### Your task
Search term "الأوسط": copy each line of the data containing it.

Stored data entries
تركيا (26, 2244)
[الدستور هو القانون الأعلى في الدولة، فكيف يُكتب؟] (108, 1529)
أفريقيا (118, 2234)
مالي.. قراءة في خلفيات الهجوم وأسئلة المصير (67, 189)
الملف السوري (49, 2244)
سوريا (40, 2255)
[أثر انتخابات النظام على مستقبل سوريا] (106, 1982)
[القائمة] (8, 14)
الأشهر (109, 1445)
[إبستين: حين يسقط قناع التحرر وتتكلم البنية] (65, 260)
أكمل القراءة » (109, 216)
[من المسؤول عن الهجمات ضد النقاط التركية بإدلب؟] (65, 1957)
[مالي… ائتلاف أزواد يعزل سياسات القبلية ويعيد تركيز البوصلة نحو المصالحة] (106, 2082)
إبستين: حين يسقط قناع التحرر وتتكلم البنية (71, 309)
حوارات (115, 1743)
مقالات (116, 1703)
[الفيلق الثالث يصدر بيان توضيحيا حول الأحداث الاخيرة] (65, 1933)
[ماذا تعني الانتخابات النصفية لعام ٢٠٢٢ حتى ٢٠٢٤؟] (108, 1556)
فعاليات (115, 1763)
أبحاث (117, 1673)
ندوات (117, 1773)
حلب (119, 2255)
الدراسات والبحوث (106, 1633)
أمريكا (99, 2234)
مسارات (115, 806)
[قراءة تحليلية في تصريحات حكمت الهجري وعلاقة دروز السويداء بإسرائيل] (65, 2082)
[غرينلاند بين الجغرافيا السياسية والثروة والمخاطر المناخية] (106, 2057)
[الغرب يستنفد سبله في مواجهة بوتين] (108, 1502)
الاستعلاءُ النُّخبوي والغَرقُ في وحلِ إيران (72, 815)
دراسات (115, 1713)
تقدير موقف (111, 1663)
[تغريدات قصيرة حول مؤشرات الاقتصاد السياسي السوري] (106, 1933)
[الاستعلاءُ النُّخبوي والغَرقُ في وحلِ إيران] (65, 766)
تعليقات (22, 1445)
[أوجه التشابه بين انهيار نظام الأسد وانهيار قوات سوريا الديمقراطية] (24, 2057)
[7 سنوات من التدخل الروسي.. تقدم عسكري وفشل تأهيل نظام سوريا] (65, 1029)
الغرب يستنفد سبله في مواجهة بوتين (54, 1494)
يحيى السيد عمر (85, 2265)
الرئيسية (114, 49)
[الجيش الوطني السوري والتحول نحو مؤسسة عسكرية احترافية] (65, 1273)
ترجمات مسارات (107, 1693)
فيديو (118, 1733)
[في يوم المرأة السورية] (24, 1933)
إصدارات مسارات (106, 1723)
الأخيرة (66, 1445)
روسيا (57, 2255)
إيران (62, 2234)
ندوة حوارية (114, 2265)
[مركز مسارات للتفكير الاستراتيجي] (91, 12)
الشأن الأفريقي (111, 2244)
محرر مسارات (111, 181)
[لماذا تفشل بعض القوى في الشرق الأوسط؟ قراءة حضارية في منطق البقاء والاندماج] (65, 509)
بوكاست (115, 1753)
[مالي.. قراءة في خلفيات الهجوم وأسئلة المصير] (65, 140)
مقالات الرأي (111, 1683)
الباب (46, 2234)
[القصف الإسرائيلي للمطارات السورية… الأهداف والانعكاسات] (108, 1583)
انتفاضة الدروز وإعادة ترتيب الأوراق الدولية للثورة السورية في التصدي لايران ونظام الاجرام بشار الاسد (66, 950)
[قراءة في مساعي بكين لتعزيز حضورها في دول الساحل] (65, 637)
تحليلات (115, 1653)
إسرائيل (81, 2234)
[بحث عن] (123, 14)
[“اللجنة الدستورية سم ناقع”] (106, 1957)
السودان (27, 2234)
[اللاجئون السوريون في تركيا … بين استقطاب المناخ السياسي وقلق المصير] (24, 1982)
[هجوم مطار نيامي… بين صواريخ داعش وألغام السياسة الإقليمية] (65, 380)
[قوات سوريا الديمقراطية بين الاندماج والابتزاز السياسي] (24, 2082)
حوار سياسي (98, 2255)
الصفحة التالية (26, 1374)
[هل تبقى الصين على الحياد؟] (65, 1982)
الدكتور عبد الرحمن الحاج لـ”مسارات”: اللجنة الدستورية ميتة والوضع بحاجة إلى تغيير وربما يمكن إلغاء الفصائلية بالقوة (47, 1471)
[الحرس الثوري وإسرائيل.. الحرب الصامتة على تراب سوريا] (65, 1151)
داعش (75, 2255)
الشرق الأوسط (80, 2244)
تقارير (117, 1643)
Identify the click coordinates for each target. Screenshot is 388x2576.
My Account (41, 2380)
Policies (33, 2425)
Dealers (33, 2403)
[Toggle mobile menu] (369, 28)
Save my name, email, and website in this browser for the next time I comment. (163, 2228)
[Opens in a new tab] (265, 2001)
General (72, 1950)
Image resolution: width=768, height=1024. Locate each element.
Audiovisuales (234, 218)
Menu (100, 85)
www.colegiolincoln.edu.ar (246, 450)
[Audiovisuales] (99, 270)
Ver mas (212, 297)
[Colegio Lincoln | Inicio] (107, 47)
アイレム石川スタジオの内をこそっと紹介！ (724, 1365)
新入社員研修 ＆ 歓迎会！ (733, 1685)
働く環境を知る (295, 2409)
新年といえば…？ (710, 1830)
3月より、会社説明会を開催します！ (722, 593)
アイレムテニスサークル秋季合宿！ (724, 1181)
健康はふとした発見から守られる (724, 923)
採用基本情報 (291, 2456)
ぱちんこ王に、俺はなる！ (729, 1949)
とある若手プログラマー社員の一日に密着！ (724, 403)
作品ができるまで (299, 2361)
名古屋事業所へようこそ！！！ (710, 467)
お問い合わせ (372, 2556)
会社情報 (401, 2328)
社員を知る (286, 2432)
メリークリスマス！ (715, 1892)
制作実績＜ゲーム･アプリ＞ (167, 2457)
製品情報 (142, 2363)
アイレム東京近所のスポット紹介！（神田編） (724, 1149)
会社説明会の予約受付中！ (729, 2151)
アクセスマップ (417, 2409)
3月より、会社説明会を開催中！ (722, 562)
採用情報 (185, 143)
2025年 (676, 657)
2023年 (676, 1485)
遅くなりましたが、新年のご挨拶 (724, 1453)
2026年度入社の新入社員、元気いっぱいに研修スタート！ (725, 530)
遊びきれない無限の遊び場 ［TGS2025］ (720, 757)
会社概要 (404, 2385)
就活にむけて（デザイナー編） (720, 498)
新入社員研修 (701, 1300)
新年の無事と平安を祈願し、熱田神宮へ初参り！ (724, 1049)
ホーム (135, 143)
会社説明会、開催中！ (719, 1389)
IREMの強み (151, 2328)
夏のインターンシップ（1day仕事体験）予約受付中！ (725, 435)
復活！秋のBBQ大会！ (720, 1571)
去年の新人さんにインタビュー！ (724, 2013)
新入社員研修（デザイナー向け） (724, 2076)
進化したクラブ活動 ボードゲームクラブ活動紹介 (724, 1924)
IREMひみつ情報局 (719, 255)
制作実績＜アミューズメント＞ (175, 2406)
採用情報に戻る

### Response for this exercise
[لماذا تفشل بعض القوى في الشرق الأوسط؟ قراءة حضارية في منطق البقاء والاندماج] (65, 509)
الشرق الأوسط (80, 2244)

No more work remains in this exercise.